SACRAMENTO, Calif. (CN) - The CIA properly handled a man's demand for records on his 1966 interrogation regarding telepathy and espionage, a federal judge ruled.

Phillip Mosier had sued the agency in San Francisco under the Freedom of Information Act last year, but his case was removed this past April to the Eastern District of California.

The complaint is sparse on details about the nature of the CIA's alleged interview with him nearly 50 years ago in Lebanon, Mo.

"For years, Mr. Mosier has sought information on the interview from the CIA," his complaint stated. "Each attempt has been stalled, blocked and thwarted by the Agency."

Mosier told Sacramento's ABC News affiliate, however, that the CIA and other government agents had questioned him about his supposed psychic abilities.

In previous interviews, Mosier told the news outlet that "its agents questioned him in the summer of 1966 because he had stumbled upon a secret government program aimed at using telepathy as a tool for espionage."

Mosier also allegedly wrote a book about the experience, titled "Operation Blue Light," which he self-published because he lacked a second source to back up the story.

He was represented in his lawsuit by San Rafael-based attorney Avner Sofer.
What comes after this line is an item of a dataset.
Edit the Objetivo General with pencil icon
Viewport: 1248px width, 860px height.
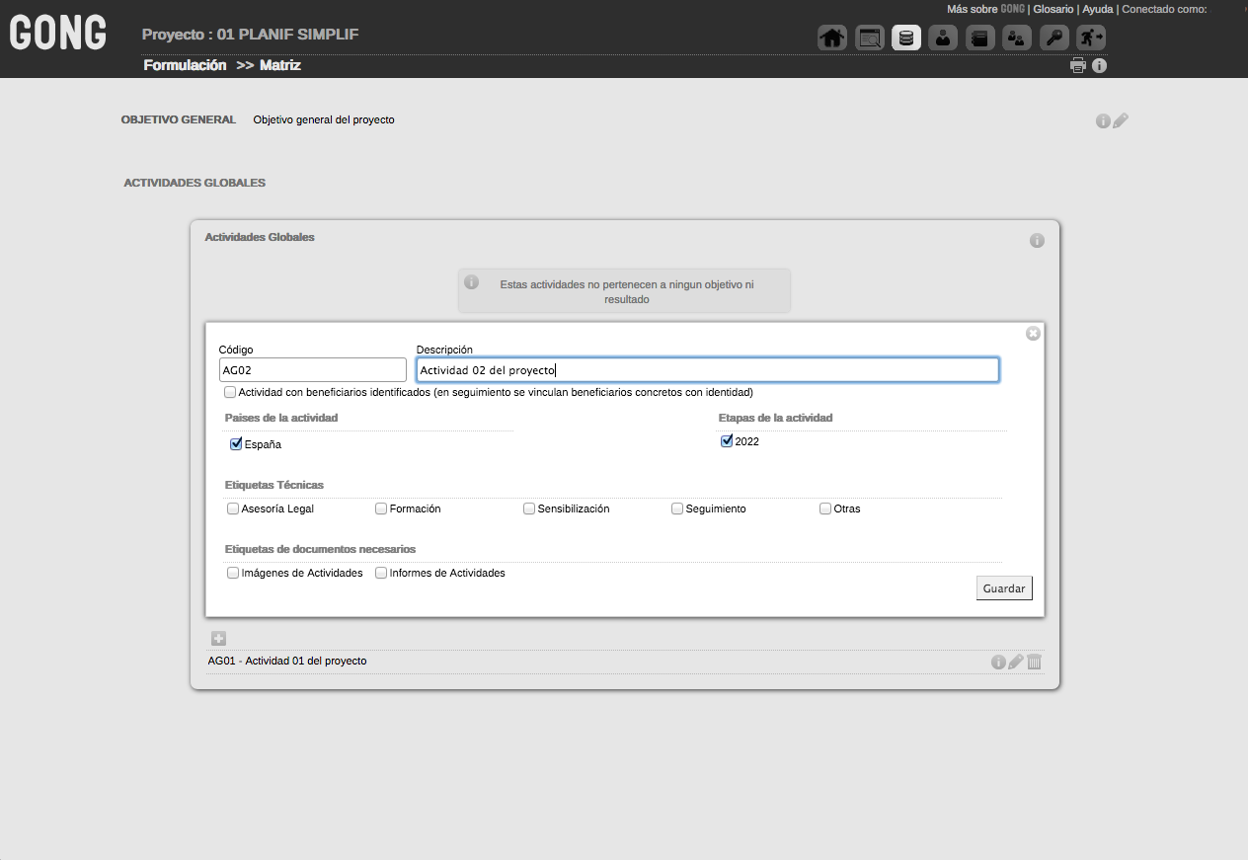click(x=1121, y=121)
U.S. District Judge Morrison England Jr. granted the agency summary judgment last week.

The 24-page ruling notes that the 2009 FOIA request at issue came four years after the CIA had conducted a search for records based on an earlier Mosier request.
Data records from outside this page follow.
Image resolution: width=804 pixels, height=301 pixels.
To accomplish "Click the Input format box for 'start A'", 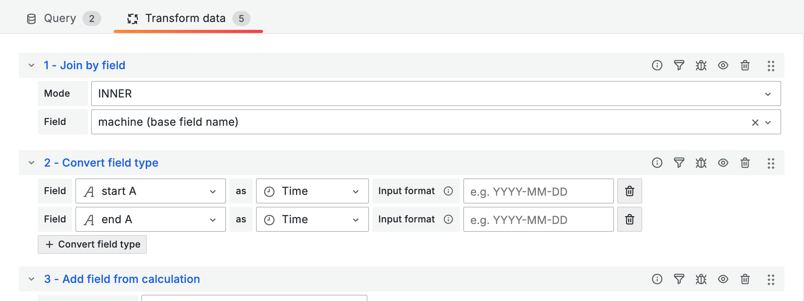I will 538,191.
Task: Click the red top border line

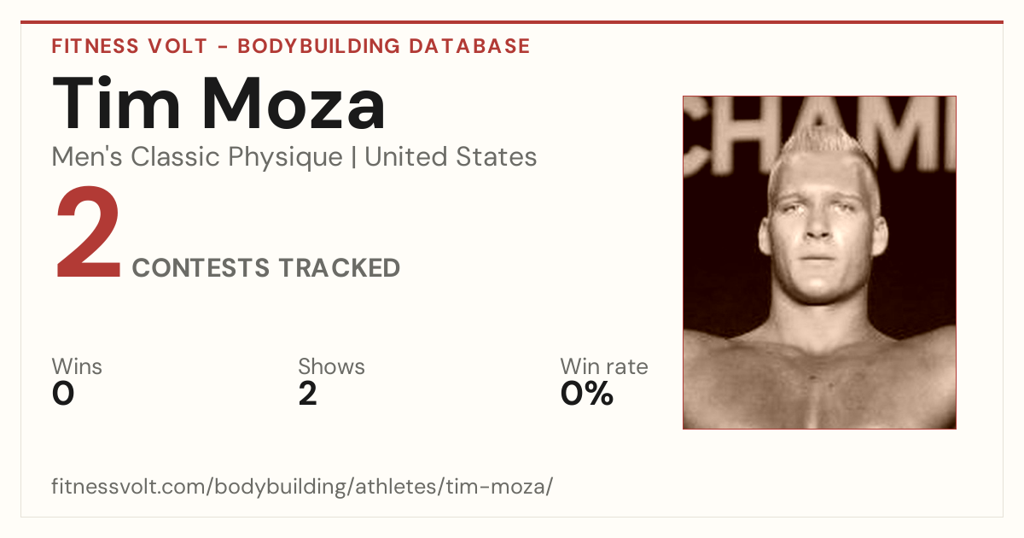Action: (512, 22)
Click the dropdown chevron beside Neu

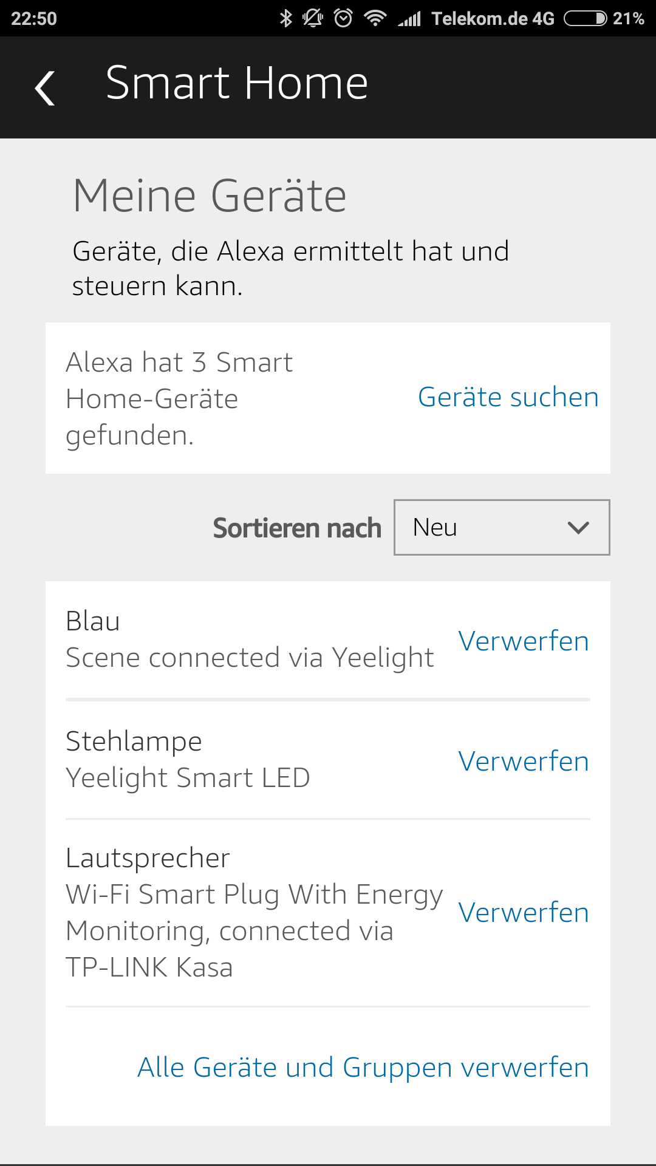[x=578, y=527]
Mosier was displeased with the CIA's answer that it would perform only "an updated search" from Dec. 14, 2005, through Jan. 19, 2010.

He instead requested "all documents in the possession of the CIA (not just CIA-originated documents as described in [the CIA's] letter) from 1964 to the present regarding [Plaintiff]," according to the ruling.

Though the agency performed this unrestricted search, it told Mosier that it failed "to locate any such information or records," Judge England noted.

"The letter also stated that '[s]ome of the records [plaintiff] requested were from files that are retained only for a short period of time in accordance with the approved schedules of the National Archives and Records Administration,'" he added. "This security file on plaintiff was destroyed in 1996.

Mosier also received a so-called Glomar response from the CIA in which the agency neither confirmed nor denied the existence of or nonexistence of records responsive to his request. Such answers take their name from the Hughes Glomar Explorer, a ship used in a classified CIA project to raise a sunken Soviet submarine from the Pacific Ocean.

England found no reason to deem the CIA's Glomar response improper.

"It is logical and plausible that either confirming or denying the existence or nonexistence of records reflecting a classified connection between Plaintiff and the CIA could reveal intelligence methods, intelligence sources, and ongoing intelligence activities," the opinion states.

Further, "plaintiff presented no evidence to support a showing that any classified records have been publically acknowledged or that the agency acted in bad faith," England added.

As for plaintiff's allegations that the CIA improperly limited its searches, England cited a declaration that "explains in a detailed manner the steps taken by the CIA in searching for records responsive to Plaintiff's request."

Mosier, age 70, told the ABC affiliate that he has spent more than $150,000 in legal fees pursing his claims against the CIA.